RECORDS:
* * * * *

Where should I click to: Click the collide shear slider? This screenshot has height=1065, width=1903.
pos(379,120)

* * * * *

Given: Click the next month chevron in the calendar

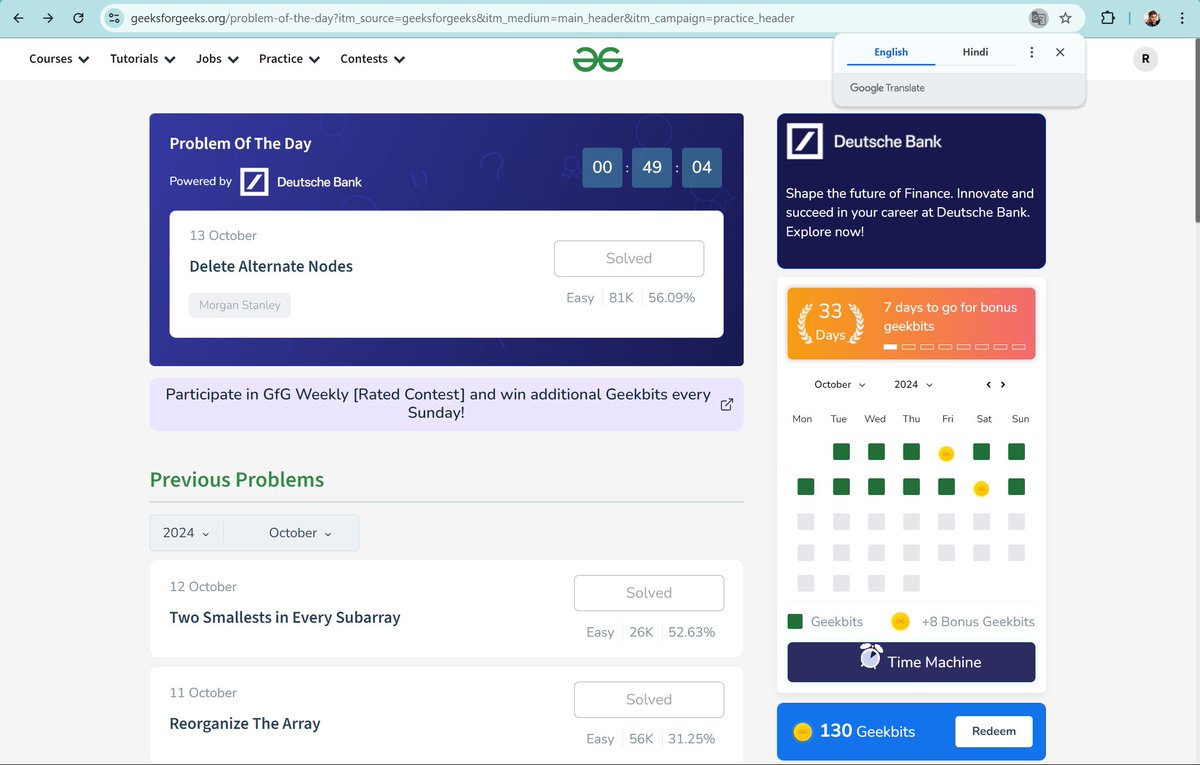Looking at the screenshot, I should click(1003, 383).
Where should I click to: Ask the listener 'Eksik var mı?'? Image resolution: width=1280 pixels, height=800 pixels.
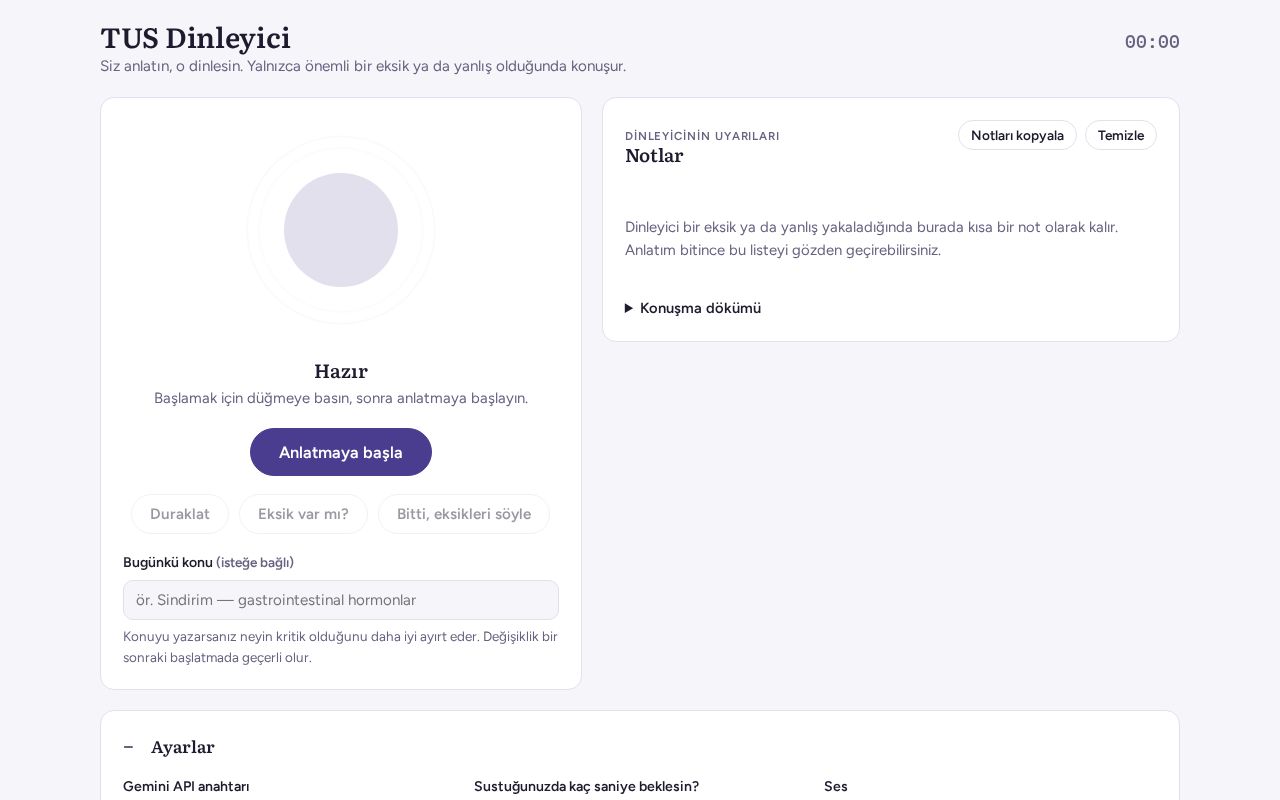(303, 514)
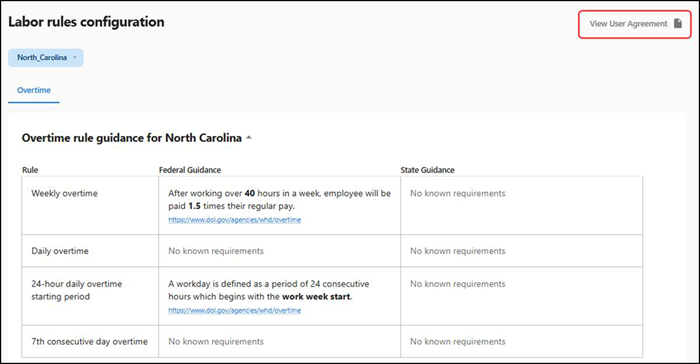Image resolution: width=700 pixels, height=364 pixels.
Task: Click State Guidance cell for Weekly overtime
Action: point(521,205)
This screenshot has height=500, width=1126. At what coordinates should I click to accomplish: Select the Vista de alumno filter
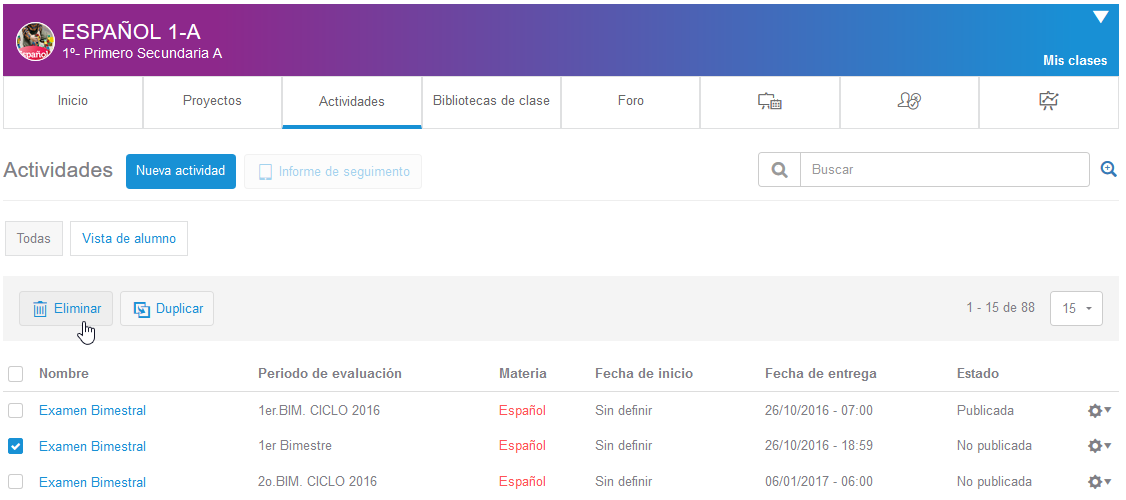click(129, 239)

* * * * *

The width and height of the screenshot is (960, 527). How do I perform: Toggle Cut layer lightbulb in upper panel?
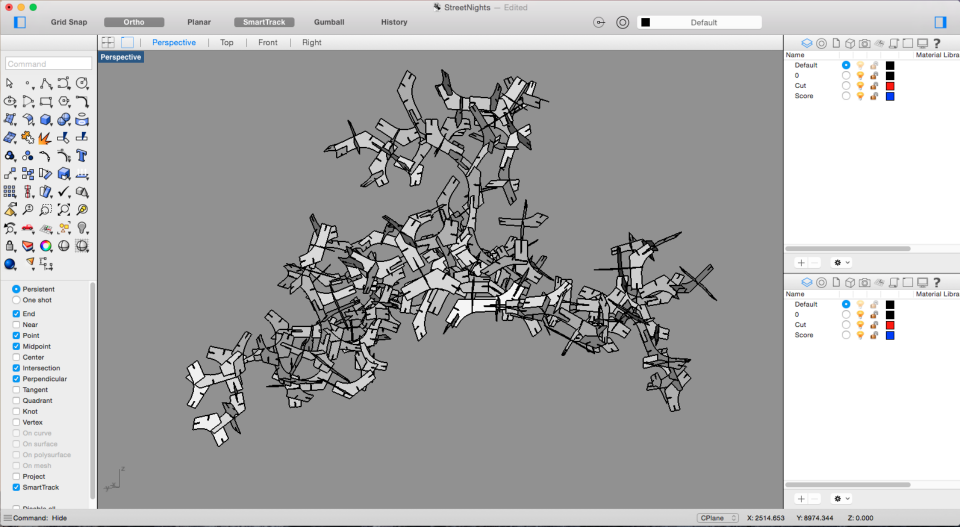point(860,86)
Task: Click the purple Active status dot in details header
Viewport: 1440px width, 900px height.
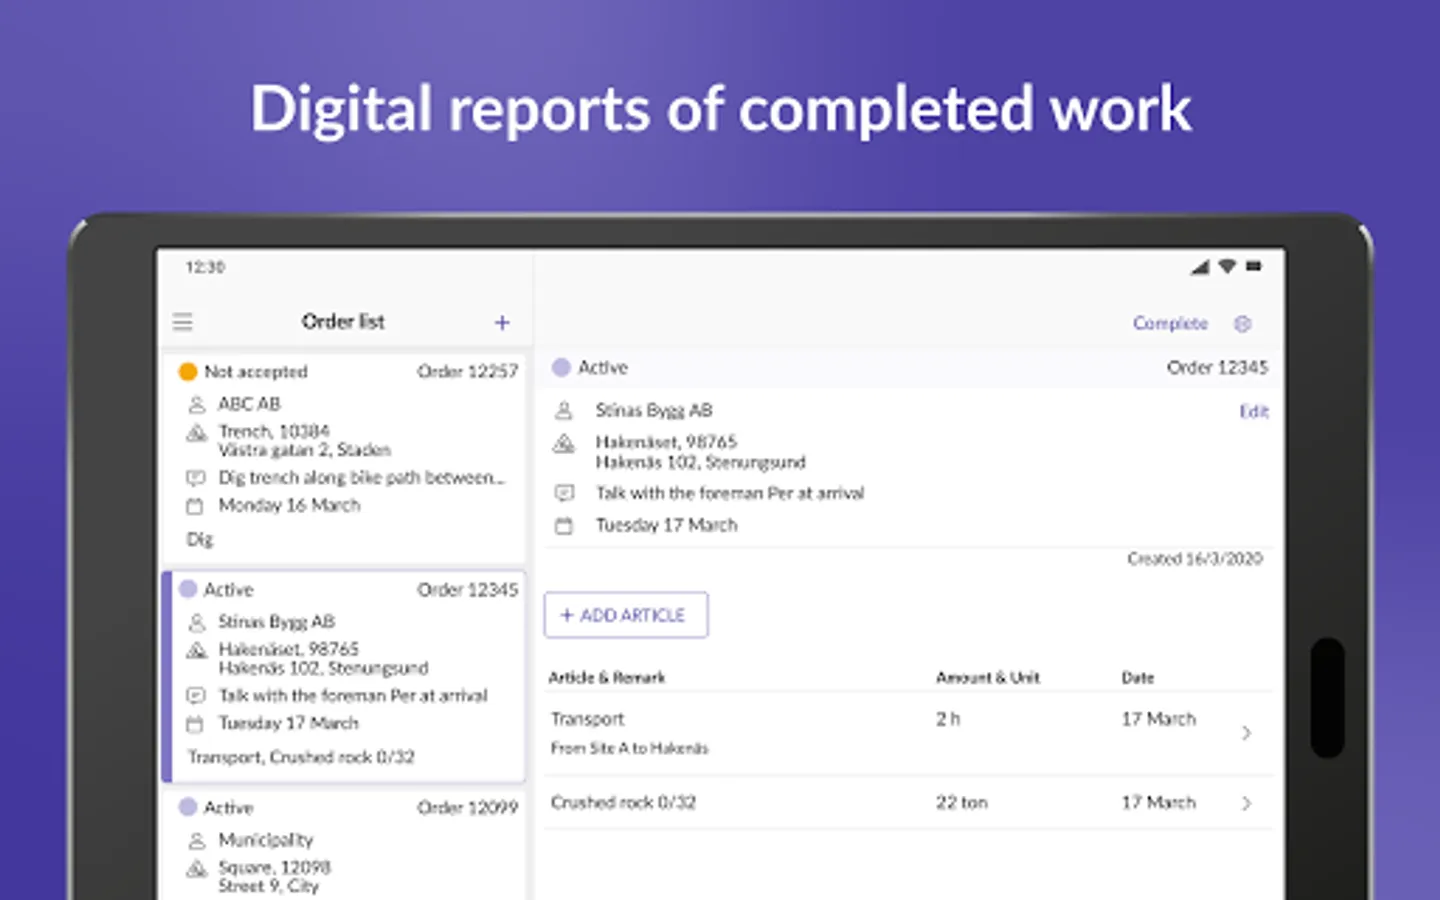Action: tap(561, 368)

* * * * *

TASK GOAL: Please return the stretch of the listing from the line containing "Given: Click the" through the line containing "click(129, 239)", copied verbatim with the pictures left out.

SOLUTION:
Given: Click the next month chevron in the calendar

Looking at the screenshot, I should click(1003, 383).
Where should I click to: Ask the listener 'Eksik var mı?'? Image resolution: width=1280 pixels, height=800 pixels.
(303, 514)
Image resolution: width=700 pixels, height=364 pixels.
Task: Click State Guidance cell for Weekly overtime
Action: point(521,205)
This screenshot has height=500, width=1126. At what coordinates should I click to accomplish: Select the Vista de alumno filter
click(129, 239)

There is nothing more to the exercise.